I’ve never wanted any woman as much as I want you.

“You’re smiling,” Helen accused from her seat on the dressing table stool, M’lord ensconced in her lap. “I can’t think there’s anything amusing about missing breakfast.”

“Missing breakfast?” With a guilty start, Isabel realized she’d lost the thread of their conversation.

“Silly, you haven’t been listening,” Helen chided on a giggle. “I said, it’s nearly time for luncheon. Come here, I’ll put up your hair for you.”

Isabel sank onto the dressing-table stool that Helen vacated. Helen deftly wound Isabel’s hair into an elegant chignon, securing it with tortoiseshell pins. Her manner of friendly affection twisted the knife of remorse more deeply into Isabel. How could she have betrayed the girl who had become like a sister to her?

Yet how could she have denied her boundless love for Kern?
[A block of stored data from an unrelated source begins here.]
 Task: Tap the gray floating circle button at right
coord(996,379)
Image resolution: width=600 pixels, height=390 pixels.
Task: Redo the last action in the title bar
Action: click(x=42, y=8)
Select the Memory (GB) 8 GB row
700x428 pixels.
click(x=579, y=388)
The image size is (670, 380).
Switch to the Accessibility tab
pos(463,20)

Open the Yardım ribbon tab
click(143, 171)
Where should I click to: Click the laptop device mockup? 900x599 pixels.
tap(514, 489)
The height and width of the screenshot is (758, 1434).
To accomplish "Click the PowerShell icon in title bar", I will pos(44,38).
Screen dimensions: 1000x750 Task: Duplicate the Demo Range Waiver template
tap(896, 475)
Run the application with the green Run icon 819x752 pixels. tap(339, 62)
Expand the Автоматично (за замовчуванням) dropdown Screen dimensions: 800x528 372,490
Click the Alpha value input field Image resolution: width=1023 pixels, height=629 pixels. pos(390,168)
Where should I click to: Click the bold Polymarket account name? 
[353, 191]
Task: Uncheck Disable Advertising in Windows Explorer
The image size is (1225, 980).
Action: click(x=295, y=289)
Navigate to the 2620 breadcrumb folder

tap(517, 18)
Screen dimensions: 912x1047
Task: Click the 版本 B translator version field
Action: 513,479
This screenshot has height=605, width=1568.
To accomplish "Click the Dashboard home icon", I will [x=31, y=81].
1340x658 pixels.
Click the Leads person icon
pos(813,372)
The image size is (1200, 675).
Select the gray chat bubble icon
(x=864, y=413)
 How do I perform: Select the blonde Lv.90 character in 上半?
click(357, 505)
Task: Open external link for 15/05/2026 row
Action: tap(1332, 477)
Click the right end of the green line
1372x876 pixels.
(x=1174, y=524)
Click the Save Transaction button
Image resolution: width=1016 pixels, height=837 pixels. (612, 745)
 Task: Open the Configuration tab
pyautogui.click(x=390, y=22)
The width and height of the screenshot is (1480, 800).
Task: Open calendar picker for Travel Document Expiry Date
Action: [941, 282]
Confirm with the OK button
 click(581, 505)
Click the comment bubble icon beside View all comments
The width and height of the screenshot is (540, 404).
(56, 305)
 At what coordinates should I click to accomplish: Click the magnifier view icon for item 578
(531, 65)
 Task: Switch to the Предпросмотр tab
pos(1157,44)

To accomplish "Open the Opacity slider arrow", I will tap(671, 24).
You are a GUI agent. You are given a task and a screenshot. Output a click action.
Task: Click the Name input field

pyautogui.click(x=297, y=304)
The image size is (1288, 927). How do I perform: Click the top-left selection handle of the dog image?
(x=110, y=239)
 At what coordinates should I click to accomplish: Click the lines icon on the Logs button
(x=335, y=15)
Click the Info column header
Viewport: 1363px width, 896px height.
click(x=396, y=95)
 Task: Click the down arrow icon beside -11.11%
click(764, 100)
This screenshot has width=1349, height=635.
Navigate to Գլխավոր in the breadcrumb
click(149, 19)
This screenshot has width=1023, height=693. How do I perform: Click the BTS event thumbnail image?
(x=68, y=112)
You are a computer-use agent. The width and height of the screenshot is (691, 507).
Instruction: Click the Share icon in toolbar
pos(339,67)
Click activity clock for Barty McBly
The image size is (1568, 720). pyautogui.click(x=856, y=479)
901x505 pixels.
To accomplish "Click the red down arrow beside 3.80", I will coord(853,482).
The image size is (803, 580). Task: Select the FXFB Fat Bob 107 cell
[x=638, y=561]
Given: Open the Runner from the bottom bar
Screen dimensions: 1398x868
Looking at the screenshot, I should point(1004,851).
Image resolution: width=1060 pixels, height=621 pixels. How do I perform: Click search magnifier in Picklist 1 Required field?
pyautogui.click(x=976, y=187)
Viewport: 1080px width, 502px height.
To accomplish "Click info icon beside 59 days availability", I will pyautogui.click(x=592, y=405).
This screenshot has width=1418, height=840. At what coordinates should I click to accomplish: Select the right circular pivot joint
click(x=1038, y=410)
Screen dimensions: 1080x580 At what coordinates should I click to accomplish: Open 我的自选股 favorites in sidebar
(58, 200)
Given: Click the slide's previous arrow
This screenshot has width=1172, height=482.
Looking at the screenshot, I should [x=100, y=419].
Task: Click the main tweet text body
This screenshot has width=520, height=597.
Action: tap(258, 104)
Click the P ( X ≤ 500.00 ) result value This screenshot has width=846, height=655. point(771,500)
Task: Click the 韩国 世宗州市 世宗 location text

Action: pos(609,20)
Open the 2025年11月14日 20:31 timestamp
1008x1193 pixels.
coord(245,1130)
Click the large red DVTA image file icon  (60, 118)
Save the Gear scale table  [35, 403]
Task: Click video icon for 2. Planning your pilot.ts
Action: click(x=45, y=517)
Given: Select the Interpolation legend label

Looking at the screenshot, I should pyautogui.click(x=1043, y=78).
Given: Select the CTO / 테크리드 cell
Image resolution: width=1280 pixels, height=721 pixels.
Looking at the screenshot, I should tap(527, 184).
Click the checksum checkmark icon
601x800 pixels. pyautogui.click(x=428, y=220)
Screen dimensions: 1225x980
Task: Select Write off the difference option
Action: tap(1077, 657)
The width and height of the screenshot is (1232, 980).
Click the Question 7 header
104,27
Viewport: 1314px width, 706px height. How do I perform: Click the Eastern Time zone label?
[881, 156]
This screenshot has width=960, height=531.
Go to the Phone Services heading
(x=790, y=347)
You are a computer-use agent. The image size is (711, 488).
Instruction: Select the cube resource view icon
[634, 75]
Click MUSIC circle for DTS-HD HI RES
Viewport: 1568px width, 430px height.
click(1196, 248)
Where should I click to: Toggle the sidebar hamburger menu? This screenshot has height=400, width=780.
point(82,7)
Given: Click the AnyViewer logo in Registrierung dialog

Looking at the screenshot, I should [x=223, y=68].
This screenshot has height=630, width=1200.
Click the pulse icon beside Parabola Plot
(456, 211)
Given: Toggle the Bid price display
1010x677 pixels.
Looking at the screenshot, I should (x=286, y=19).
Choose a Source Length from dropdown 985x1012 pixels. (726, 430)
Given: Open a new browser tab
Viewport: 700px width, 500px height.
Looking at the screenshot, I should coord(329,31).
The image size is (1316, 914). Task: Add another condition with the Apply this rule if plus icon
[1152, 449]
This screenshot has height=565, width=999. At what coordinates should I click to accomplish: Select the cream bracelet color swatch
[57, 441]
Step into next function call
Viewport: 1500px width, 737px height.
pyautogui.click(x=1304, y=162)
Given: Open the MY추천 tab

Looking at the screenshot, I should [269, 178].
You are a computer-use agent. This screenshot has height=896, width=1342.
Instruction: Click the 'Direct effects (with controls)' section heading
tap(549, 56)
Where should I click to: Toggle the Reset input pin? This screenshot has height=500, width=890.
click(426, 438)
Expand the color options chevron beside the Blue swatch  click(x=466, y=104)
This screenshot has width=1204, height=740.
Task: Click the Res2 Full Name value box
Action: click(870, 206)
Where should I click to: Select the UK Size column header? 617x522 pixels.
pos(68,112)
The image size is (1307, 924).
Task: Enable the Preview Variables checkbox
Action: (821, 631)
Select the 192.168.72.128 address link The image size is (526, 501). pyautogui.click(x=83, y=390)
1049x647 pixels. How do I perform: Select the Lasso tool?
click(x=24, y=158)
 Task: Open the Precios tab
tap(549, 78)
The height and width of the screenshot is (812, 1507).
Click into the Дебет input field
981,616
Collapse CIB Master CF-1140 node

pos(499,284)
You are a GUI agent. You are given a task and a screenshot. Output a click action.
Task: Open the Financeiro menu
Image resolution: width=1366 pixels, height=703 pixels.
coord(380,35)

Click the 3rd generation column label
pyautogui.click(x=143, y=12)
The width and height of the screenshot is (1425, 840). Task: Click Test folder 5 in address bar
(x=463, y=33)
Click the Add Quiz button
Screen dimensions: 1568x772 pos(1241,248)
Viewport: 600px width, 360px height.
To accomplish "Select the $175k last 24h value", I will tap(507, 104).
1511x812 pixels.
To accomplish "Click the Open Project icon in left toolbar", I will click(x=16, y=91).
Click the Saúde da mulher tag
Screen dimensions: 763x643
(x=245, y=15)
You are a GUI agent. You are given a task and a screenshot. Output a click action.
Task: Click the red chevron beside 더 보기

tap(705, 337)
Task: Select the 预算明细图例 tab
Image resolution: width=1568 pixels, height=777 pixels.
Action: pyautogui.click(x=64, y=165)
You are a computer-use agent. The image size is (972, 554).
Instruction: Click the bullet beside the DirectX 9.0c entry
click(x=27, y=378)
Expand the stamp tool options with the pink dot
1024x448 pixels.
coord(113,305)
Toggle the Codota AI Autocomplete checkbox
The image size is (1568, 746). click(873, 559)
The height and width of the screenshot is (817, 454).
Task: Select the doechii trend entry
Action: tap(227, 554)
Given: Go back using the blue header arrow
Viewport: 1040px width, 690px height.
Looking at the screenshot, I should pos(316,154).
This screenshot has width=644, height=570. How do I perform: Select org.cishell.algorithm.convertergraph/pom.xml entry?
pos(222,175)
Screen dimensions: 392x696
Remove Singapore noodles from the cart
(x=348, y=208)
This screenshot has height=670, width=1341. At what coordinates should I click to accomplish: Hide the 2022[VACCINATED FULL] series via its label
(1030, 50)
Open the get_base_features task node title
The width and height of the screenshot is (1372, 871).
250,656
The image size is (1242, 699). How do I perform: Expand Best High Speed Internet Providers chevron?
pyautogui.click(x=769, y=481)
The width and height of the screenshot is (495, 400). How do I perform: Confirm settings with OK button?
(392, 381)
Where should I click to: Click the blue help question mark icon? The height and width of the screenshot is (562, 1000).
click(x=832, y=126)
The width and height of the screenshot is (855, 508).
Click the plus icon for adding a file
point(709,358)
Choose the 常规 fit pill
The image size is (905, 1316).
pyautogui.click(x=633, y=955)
She had tossed and turned for most of the night, torn between yearning for Kern and anxiety over the future. The burden of their secret weighed heavily on her conscience. Should she admit the truth to Helen?

I hope you don’t mind, but I’ve fallen madly in love with your fiancé. Last night we consummated our passion for each other.

The words stuck like thorns in her throat. Helen would be shattered. She would call off the betrothal. Was it fair of Isabel to destroy the happiness of a dear friend?

No. She could confess nothing. That decision belonged to Kern. But would he, too, keep silent?

The unpalatable thought sat sourly in her stomach. Perhaps upon reflection he would realize he needed a lady for his wife. Perhaps, like so many other noblemen, he would decide that love didn’t matter in a marriage. Perhaps he would go on with the wedding and the honeymoon. He might disappear from her life forever.